In the cited examples of the invention, the cylindrically shaped thermal insulation 14 may be replaced by any other suitable rail mounting structure, or mounting structure, when rail mounting is required within the induction coil. That is, the rail mounting structure can be separated from thermal insulation if used. In general, thermal insulation comprises a substantially non-magnetic material.

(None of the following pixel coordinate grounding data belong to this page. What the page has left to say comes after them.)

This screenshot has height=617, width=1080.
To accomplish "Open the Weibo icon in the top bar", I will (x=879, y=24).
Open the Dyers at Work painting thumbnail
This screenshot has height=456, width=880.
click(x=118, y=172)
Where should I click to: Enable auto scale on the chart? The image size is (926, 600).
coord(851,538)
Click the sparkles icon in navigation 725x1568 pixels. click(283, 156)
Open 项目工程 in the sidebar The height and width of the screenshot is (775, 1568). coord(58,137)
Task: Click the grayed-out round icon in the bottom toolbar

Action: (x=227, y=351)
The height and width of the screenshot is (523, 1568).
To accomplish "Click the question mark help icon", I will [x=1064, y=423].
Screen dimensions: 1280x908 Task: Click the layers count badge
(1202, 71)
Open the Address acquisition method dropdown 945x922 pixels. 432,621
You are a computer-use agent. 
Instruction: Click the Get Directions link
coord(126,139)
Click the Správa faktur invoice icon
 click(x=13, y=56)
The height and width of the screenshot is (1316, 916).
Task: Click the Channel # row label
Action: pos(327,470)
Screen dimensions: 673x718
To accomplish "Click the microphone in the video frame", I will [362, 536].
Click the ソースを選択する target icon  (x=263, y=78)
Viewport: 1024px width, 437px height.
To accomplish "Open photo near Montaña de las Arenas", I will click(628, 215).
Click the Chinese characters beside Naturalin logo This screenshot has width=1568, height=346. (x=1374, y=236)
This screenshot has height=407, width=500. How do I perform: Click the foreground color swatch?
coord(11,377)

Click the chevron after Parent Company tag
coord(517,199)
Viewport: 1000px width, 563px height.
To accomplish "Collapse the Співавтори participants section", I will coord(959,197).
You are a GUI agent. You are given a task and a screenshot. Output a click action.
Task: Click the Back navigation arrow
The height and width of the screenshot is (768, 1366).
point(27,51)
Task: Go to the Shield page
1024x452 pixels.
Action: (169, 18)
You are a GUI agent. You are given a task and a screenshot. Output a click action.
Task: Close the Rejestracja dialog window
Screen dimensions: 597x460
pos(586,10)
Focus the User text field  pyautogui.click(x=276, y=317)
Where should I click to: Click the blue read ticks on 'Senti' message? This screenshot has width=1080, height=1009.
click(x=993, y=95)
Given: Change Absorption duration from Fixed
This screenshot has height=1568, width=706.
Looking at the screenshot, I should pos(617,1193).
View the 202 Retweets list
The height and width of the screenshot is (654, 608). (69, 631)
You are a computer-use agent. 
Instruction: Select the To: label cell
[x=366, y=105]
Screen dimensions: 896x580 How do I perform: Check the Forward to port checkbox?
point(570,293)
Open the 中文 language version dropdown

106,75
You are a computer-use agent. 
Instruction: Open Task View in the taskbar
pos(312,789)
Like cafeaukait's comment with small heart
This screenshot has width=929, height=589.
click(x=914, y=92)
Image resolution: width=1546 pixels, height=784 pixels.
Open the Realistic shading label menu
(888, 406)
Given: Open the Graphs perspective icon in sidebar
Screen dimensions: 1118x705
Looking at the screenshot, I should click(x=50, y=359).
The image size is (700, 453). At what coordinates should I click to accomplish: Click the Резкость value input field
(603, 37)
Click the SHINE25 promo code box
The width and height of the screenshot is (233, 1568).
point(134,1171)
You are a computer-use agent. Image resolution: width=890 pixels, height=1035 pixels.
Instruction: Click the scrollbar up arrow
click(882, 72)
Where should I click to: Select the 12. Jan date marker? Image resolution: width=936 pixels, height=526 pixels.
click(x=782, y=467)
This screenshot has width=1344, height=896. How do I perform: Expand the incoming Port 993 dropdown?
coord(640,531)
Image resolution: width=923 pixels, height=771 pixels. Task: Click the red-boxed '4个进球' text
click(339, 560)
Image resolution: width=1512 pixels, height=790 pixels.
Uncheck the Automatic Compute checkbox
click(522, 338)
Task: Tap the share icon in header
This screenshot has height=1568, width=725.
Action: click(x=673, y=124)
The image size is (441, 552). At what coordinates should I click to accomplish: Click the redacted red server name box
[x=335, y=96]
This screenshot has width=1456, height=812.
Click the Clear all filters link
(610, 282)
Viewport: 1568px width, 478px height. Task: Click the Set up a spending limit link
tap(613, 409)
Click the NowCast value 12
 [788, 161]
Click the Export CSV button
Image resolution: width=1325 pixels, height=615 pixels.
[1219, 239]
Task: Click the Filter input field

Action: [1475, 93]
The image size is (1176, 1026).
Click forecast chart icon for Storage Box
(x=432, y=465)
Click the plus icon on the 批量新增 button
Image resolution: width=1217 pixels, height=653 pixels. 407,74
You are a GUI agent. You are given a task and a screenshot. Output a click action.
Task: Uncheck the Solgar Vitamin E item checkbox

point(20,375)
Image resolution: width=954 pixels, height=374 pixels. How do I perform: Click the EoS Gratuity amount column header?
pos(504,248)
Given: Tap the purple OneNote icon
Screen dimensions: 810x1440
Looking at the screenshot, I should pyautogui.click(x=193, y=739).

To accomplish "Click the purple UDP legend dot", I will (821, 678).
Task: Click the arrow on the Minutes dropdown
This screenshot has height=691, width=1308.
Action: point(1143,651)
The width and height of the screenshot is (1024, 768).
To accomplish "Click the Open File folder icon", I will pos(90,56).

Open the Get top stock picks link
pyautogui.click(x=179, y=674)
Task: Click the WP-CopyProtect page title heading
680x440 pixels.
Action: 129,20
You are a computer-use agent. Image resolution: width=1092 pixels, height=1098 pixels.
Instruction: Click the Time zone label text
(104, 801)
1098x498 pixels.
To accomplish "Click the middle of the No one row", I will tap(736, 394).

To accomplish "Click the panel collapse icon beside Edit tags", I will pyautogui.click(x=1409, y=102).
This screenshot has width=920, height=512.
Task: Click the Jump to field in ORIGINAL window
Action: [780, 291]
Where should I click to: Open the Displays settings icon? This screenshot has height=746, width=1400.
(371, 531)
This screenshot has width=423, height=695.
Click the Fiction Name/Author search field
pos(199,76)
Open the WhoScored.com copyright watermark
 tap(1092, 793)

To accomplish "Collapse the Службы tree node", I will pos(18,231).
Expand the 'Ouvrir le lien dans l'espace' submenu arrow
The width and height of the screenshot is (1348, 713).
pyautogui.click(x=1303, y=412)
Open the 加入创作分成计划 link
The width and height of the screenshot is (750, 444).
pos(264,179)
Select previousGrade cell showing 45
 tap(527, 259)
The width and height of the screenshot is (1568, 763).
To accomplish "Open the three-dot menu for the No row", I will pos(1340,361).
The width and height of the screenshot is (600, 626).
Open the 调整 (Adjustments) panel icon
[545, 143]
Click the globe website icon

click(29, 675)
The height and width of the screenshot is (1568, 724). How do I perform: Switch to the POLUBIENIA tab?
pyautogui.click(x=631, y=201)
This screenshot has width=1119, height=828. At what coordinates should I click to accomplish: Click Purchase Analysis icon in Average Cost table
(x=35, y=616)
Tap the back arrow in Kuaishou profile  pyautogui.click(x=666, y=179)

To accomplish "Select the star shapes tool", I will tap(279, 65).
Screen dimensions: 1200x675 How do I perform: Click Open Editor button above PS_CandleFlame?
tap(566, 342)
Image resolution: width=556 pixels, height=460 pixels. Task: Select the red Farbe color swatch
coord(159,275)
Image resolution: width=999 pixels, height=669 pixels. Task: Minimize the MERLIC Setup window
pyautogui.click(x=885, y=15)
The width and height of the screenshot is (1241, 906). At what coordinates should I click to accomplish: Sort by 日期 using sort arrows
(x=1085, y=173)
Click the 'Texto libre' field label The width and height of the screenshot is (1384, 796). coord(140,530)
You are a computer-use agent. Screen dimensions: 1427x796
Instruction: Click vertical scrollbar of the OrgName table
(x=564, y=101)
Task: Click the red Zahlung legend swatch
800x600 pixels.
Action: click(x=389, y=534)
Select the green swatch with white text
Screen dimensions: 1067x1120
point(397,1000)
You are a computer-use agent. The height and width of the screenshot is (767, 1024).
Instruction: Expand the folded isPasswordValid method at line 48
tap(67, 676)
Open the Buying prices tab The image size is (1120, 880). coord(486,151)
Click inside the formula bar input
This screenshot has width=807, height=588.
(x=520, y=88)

The examples given do not limit the scope of the disclosed invention. The scope of the disclosed invention is further set forth in the appended claims.

Claims (3)

1. Billet support system without external cooling mechanism to support an electrically conductive billet (90) within an induction coil (12) while the billet is inductively heated by a magnetic field established by the AC current flow in the induction coil. the billet support system comprises at least two curved shaped rails (16a) arranged within an induction coil to seat the electrically conductive billet (90); The system characterized in that each of the at least two curved shaped rails (16a) comprises a heat resistant material located within a thermal insulation (14) within the induction coil, each of the at least two rails curvilinearly shaped shapes each having opposite ends coupled to a first and second side support members (18), the first and second side support members being coupled to one another by a joint member (20) located outside the insulation thermal; and first and second arcuate joining elements (24) located adjacent with respect to the respective ends of at least two curvilinearly shaped rails (16a) and coupled first and second side support elements (18) each of first and second arcuate joining members having an opening receiving the adjacent ends of the joining member (20), whereby the position of each of the at least two curved shaped rails (16a) and the first and second members coupled side support rails (18) may be relocated to adjust the position of at least one of the at least two curved shaped rails around the interior of the thermal insulation (14). Billet support system according to claim 1, characterized in that the connecting element (20) comprises a bar. Billet support system according to claim 1 or 2, characterized in that the heat-resistant material of the at least two curved shaped rails comprises a sialon.